GOAL OF THE EXERCISE | In this exercise, copy exactly the lines from the one that contains "Where should I click to: Uncheck" through the end of the entries below; pictures are not copied.
*** MATERIAL FOR THE TASK Section Begins ***
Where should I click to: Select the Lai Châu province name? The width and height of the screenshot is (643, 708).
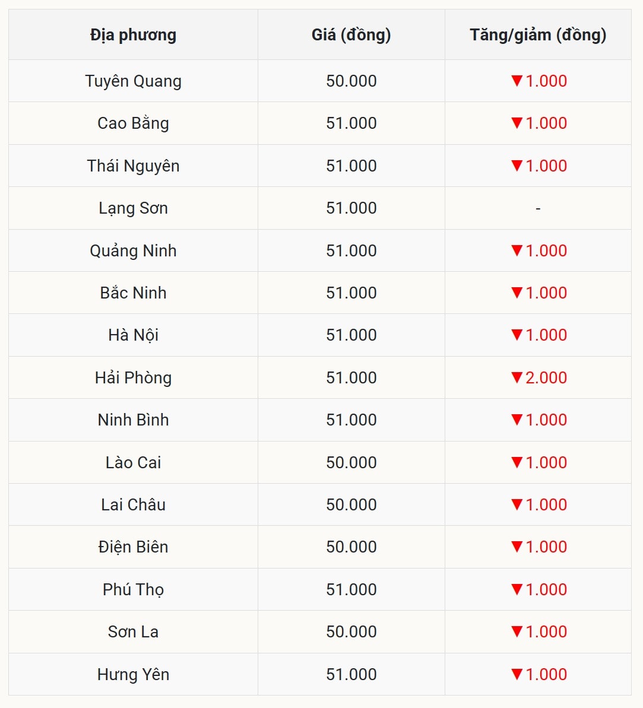(x=133, y=504)
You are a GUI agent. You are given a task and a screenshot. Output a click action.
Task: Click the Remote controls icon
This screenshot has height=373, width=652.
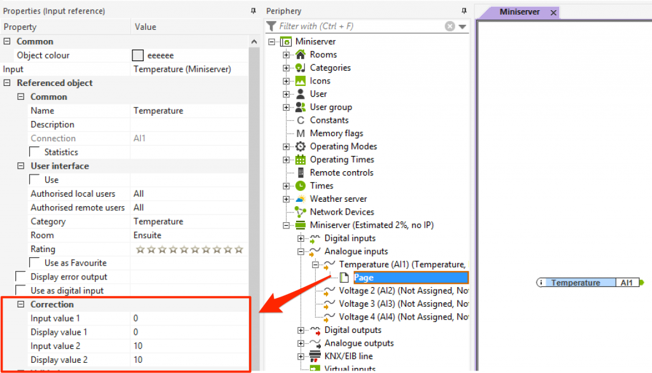coord(301,172)
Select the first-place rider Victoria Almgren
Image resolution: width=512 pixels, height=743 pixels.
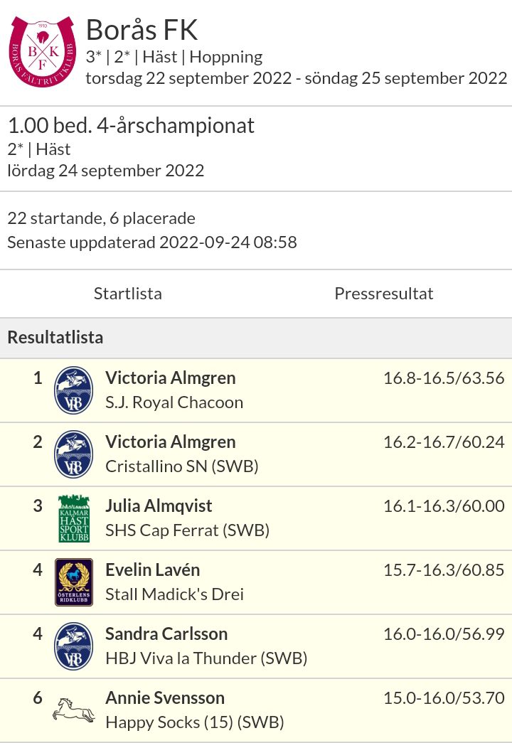pos(170,378)
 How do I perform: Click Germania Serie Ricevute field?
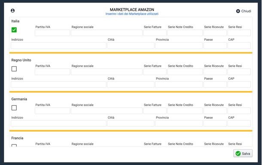coord(215,111)
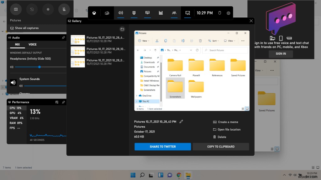Open the Resources widget from the toolbar
Screen dimensions: 321x180
[x=161, y=13]
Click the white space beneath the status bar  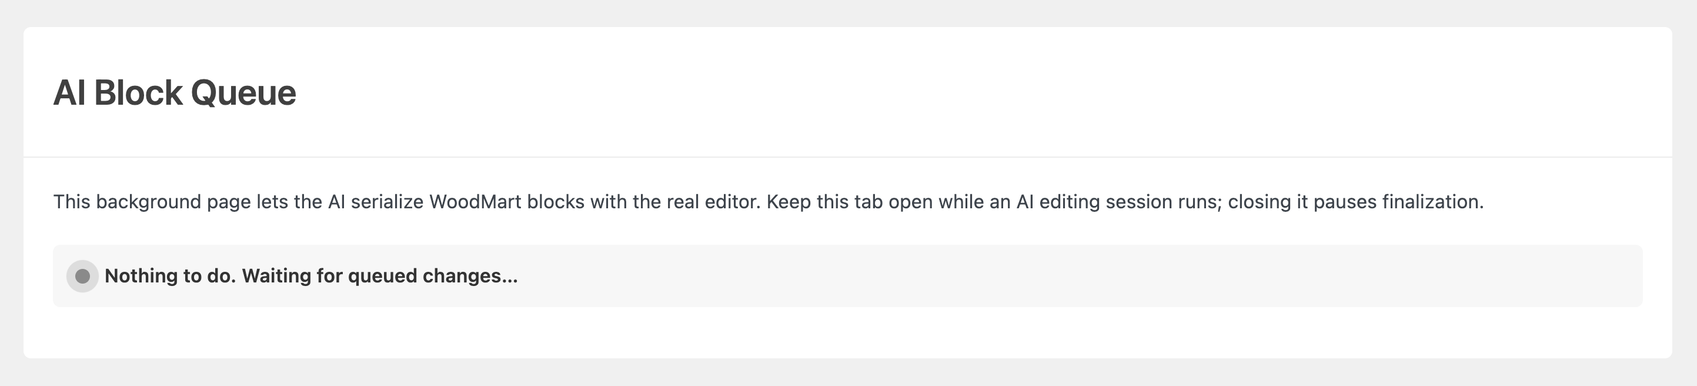coord(848,332)
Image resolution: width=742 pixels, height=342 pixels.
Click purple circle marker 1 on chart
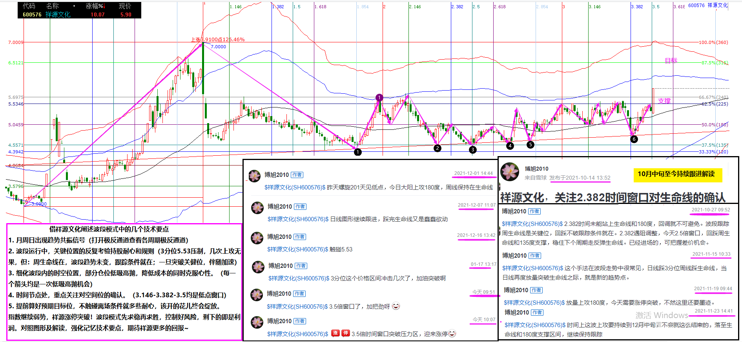tap(379, 98)
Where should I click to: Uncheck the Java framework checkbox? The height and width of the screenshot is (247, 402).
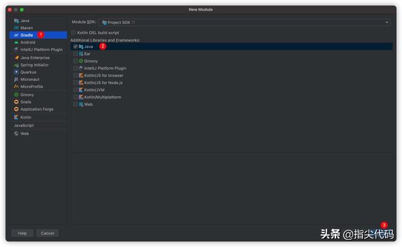(x=75, y=46)
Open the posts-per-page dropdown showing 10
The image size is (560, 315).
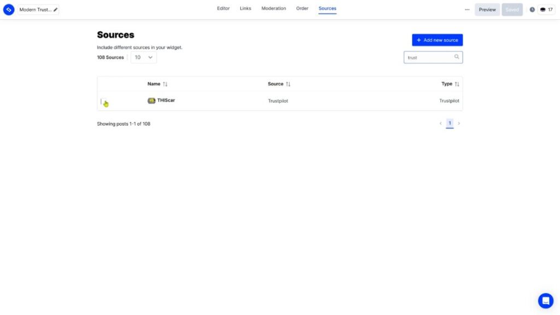(x=143, y=56)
*** MATERIAL FOR THE TASK Section Ends ***
ANSWER BOX |
Where should I click to: Uncheck the Java framework checkbox? The height and width of the screenshot is (247, 402).
(x=75, y=46)
Open the posts-per-page dropdown showing 10
The image size is (560, 315).
(x=143, y=56)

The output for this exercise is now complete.